_Problem details:_ Quote the listing's lines word for word, beginning at the line that contains "941x662 pixels." and stopping after the line that contains "click(806, 432)".
= = = = = = =
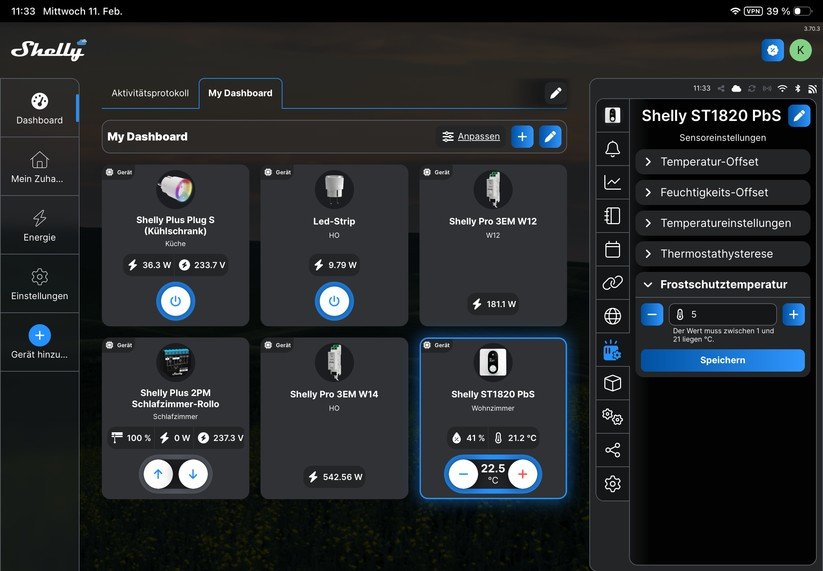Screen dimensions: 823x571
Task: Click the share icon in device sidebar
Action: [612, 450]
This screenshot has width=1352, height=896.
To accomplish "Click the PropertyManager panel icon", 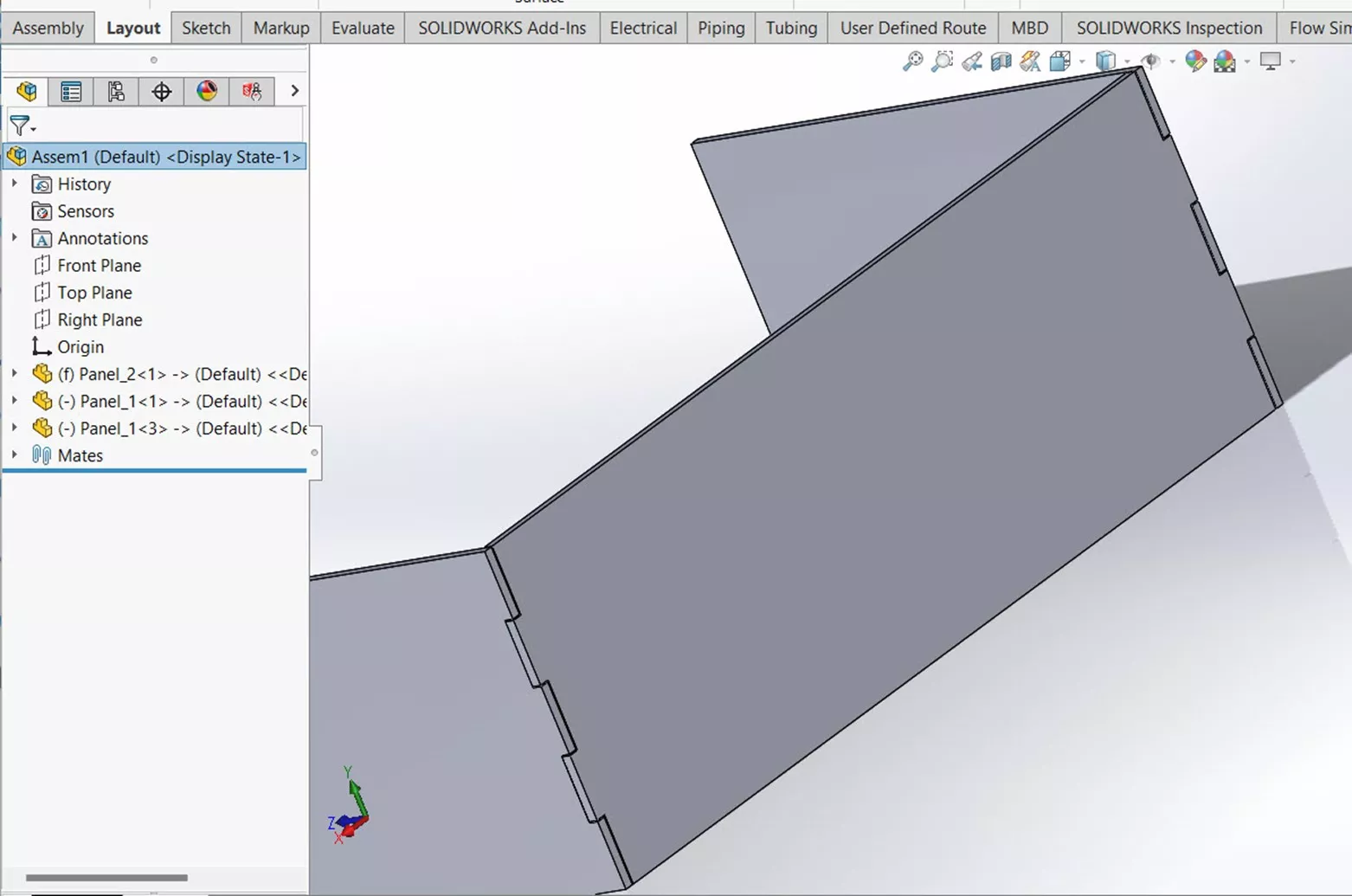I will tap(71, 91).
= = = = = = =
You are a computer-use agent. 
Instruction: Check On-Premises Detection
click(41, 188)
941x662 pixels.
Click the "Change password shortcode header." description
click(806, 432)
= = = = = = =
_Response:_
941x662 pixels.
Click the "Change password shortcode header." description
click(806, 432)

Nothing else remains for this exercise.